(Stored items)

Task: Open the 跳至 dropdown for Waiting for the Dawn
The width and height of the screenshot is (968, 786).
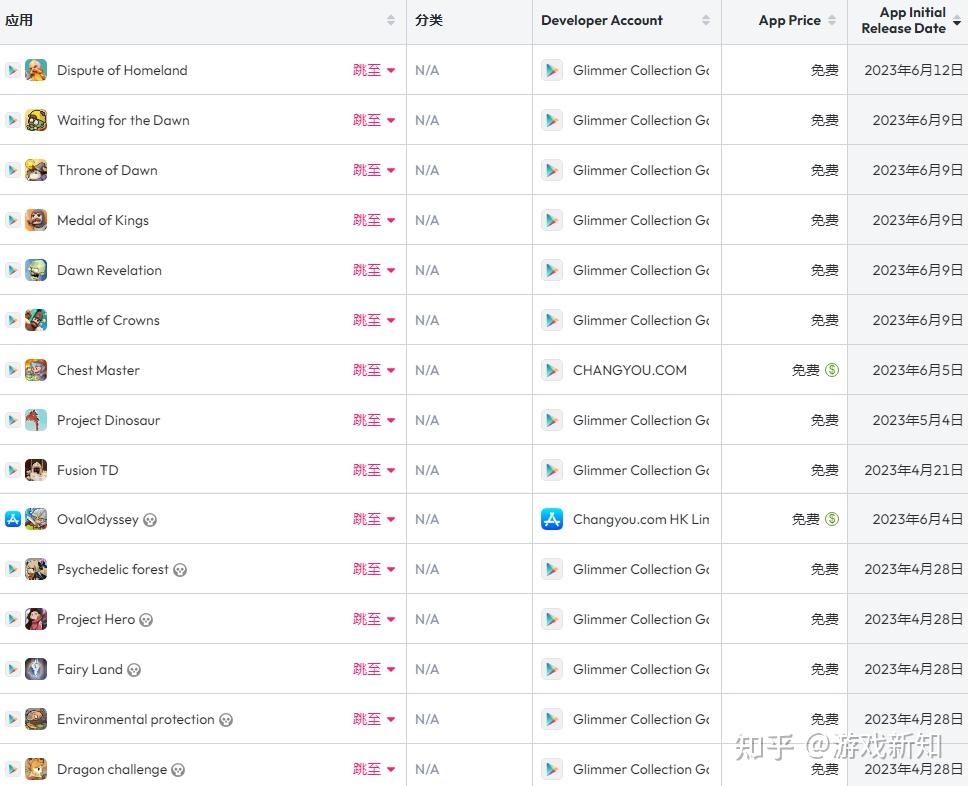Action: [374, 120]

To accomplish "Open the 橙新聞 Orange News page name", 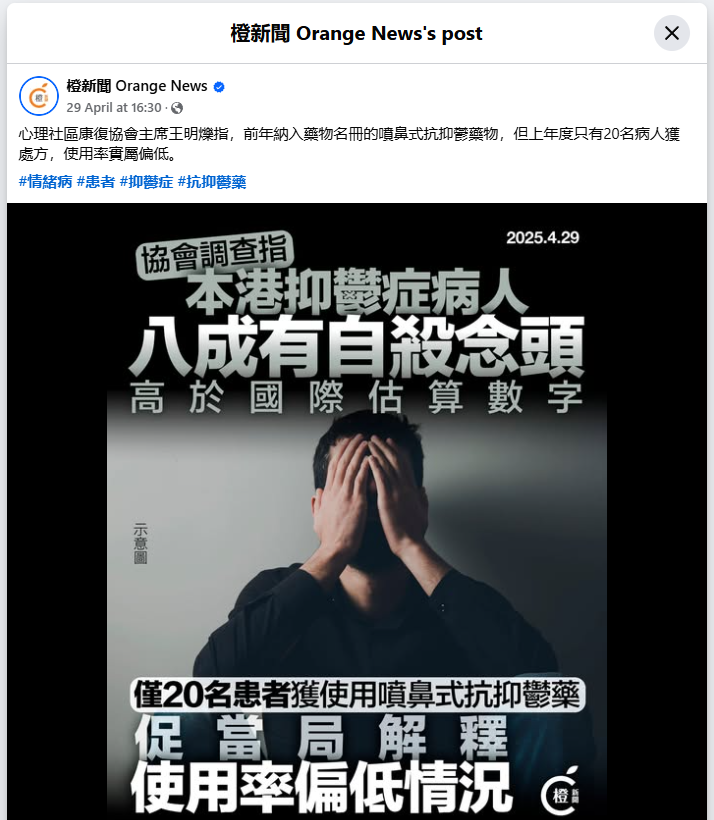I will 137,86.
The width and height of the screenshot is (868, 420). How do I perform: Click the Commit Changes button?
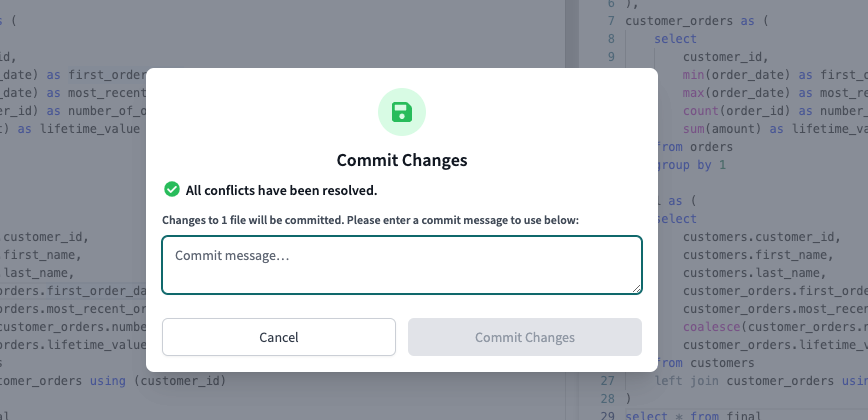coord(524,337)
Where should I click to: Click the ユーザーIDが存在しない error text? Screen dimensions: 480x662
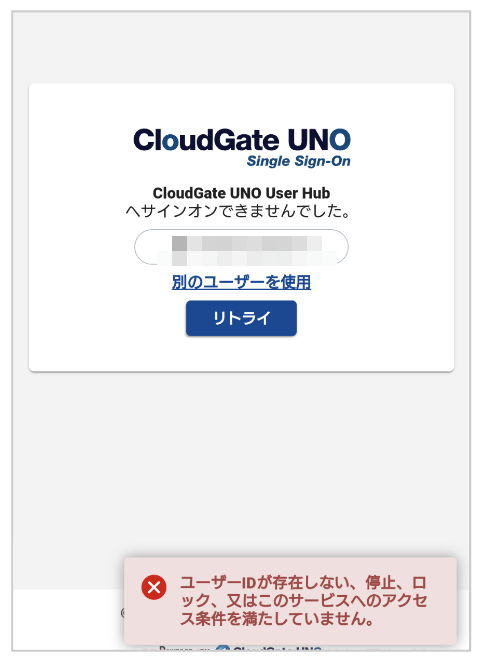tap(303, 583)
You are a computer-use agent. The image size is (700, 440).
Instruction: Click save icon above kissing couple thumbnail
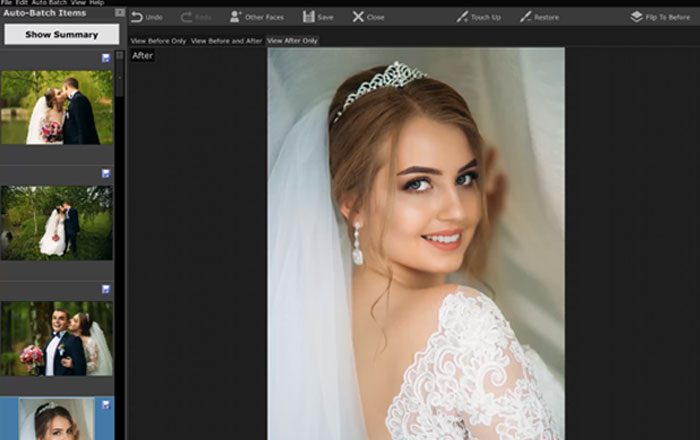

DIRECTIONS FOR THIS TASK
A word-for-word copy is required of the lines above from the line with "The width and height of the screenshot is (868, 420)." through the last line of the data; no other lines and no pictures belong in it.

SOLUTION FOR THIS PROBLEM
The width and height of the screenshot is (868, 420). How do I perform: Click the Commit Changes button?
coord(524,337)
Where should I click to: Click the ユーザーIDが存在しない error text? Screen dimensions: 480x662
tap(303, 583)
You are a computer-use agent. The image size is (700, 440).
Instruction: Click save icon above kissing couple thumbnail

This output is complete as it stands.